April 10th, 1888 saw the opening of the Myrtle Ave El from Adams Street to Grand Avenue, where it joined the "Old Main Line" to DeKalb Ave. June 25th, 1888 saw the extension of the "Old Main Line" to Driggs Avenue via Broadway, and July 14th, 1888 saw the line extended west to Broadway Ferry. The line on Broadway became known as the Broadway - Brooklyn El, and is still called this today. On September 1st, 1888, the Myrtle Ave El was extended from Adams Street to Sands Street at the Brooklyn Bridge.

The 5th Ave (Brooklyn) El opened on November 5th, 1888, from Park & Hudson Avenues, into the "Old Main Line", to Atlantic and Flatbush Avenues. Service ended two days later, on November 7th, due to an accident at the corner of Myrtle and Hudson Avenues (a Myrtle Ave El train collided with a 5th Ave El train). It remained out of service for months. On June 21st, 1889, the 5th Ave El was extended to 3rd Street and service resumed between 3rd Street and Brooklyn Bridge, but service remained discontinued between Myrtle and Park Avenues. On August 15th, the El was further extended to 25th Street, followed by another extension to 36th Street on December 9th. On May 30th, 1890, 5th Ave El service was extended to 38th Street, and a stairway connected it to the Brooklyn, Bath & West End Railroad and Prospect Park & Coney Island Railroads' Union terminal at 36th Street and 5th Ave. On October 1st, 1893, the El was extended to 65th St and 3rd Ave. The line ran on 3rd Ave to 38th Street, turned on 38th Street for two blocks before turning again onto 5th Ave.

On April 27th, 1889, the Myrtle Ave El was extended to Grant Avenue, but there was no through service from Broadway because there was no track structure between the "Old Main Line" and the Myrtle Ave El at Grand Ave. Through passengers would have to alight at Grand Avenue on the "Old Main Line", walk to the Grand Avenue station of the Myrtle Ave El, and then continue their trip. On July 20th, 1889, the El was extended to Wyckoff Ave, and crossed over the Broadway - Brooklyn El. There was no connection between these two lines, and it is unclear if there was a passenger transfer between these lines when the Myrtle Ave El was extended. On December 9th, 1889, through service was opened between Wyckoff Ave and Fulton Ferry. Also at this time, the portion of the 5th Ave El that was discontinued between Myrtle and Park Avenues reopened to "Old Main Line" service.

December 30th, 1890 saw the first El abandonment in Brooklyn, that of the "Old Main Line" between Myrtle and Hudson Avenues. This part of the "Old Main Line" was known as the Park Ave El, and it was abandoned because its service was redundant with that of the Myrtle Ave El.

Three years later, on May 30th, 1893, the "Old Main Line" was extended further east to Cypress Hill Cemetery at Jamaica Avenue. Also during 1893, some of the earlier stations, Washington Ave and Vanderbilt Ave, were reopened in new locations as a single island platform (instead of two side platforms).

## Collected material
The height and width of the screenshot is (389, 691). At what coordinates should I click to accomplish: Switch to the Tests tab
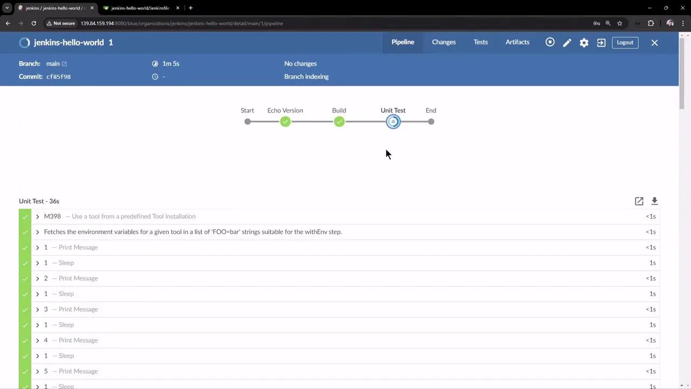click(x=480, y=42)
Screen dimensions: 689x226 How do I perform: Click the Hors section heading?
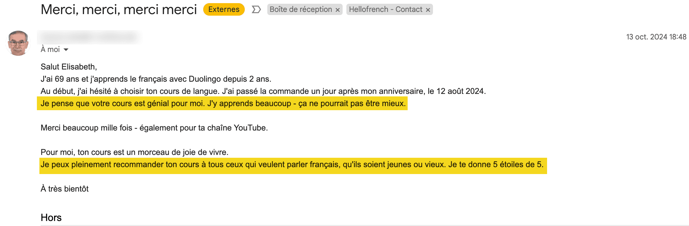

## Do this
Decide whether each statement agrees with the passage on Brooklyn's elevated lines, answering yes or no and quoting the words of the passage that decide it: (a) The 5th Ave El's first service ran for only two days before an accident stopped it. (b) The Park Ave El was abandoned because of a collision. (c) When the Myrtle Ave El reached Wyckoff Ave, it was connected to the Broadway - Brooklyn El.

## Exercise solution
(a) Yes: "Service ended two days later, on November 7th, due to an accident at the corner of Myrtle and Hudson Avenues"
(b) No: "it was abandoned because its service was redundant with that of the Myrtle Ave El"
(c) No: "There was no connection between these two lines"